The BESTest total score has been shown to have high interrater reliability and moderate concurrent validity with an individual's self-perceived balance in a mixed population including individuals with PD, vestibular dysfunction, hip arthroplasty, peripheral neuropathy, and healthy controls.22 In this mixed population, each section of the BESTest had high interrater reliability. Another study showed that the BESTest is a valid measure of balance for individuals with PD, having high correlations with the Berg Balance Scale, disease severity, and the Activities Specific Balance Confidence Scale. The BESTest was more sensitive and specific at identifying who was a faller and a nonfaller, more accurate overall at discriminating a faller, and had more useful posttest probabilities than the Berg Balance Scale.23
The length of BESTest, taking 30 to 35 minutes to perform, decreases its clinical utility and feasibility. To address the limitations associated with this lengthy time requirement, and to improve the psychometric properties and unidimensional structure of the BESTest, the Mini-BESTest was developed. The Mini-BESTest is a shortened version that includes only 16 of the original 36 BESTest items, is believed to measure dynamic balance, and takes only 10 to 15 minutes to perform.24 Dynamic balance is a balance that is associated with movement during transfers and gait, as well as external perturbations and cognitive dual-task performance.

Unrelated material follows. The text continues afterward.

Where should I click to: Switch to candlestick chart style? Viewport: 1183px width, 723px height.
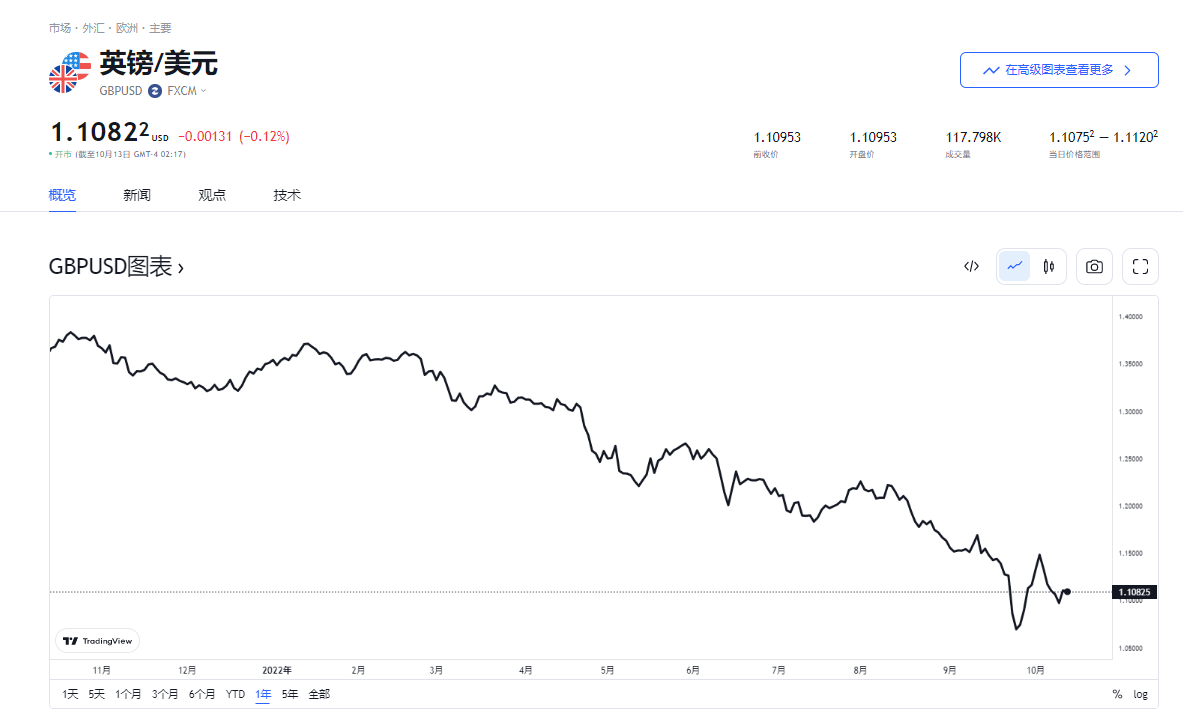(1046, 266)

This study aimed to the compare the discriminative capability of the Mini-BESTest to the BESTest, as well as determine the reliability and utility of the Mini-BESTest, and of each section of the BESTest in individuals with PD. We hypothesized that the Mini-BESTest would be reliable and perform comparably to the BESTest in identifying fallers. We also hypothesized that individuals with PD might have lower scores on Section I—Biomechanical Constraints and Section IV—Postural Responses compared with other sections of the BESTest. The reliability and discriminative properties of the full BESTest have been presented elsewhere.23 This study further explored the reliability of each section of the full BESTest and compared scores between fallers and nonfallers for each section.
Eighty individuals with PD completed the study, with fallers defined as those who had 2 or more self-reported falls in the previous 6 months. Participants were recruited using a database from the Washington University in St. Louis Movement Disorders Center database. Individuals were called, using a random number generator, from a stratified list based on Hoehn and Yahr (H&Y)26 stagingto ensure that participants across stages of disease severity were recruited. Inclusion criteria included a diagnosis of idiopathic PD, older than 40 years, H&Y stages I to IV, community-dwelling, and the ability to follow commands and give informed consent. Exclusion criteria included a diagnosis of atypical PD and a prior surgical treatment of PD. Individuals from the St. Louis area who heard about the study from other participants or through the Volunteers for Health database also participated. Eighty-two individuals met the inclusion criteria and were tested; however, 2 participants were unable to complete the study because of unrelated illness or exclusion criteria. The study was approved by the Human Research Protection Office, and all participants provided informed consent before participating.
Evaluations were performed at Washington University in St. Louis in a laboratory setting. Participants provided demographic and recent fall information. Disease severity was measured using the Movement Disorders Society Unified Parkinson Disease Rating Scale (MDS-UPDRS) and modified H&Y staging.25,26 The BESTest with slight modifications and Mini-BESTest were performed along with a larger battery of balance and gait tests that took a total of 2 hours. The full battery included the Berg Balance Scale, Functional Gait Assessment, 6-minute walk test, and 10-m walk test, as well as a series of questionnaires. Fall status was assessed via questionnaire, so raters were blinded to fall status until after completion of testing. No specific definition of a fall was described. Participants were tested on medication, as they were instructed to take their medication according to their normal regimen.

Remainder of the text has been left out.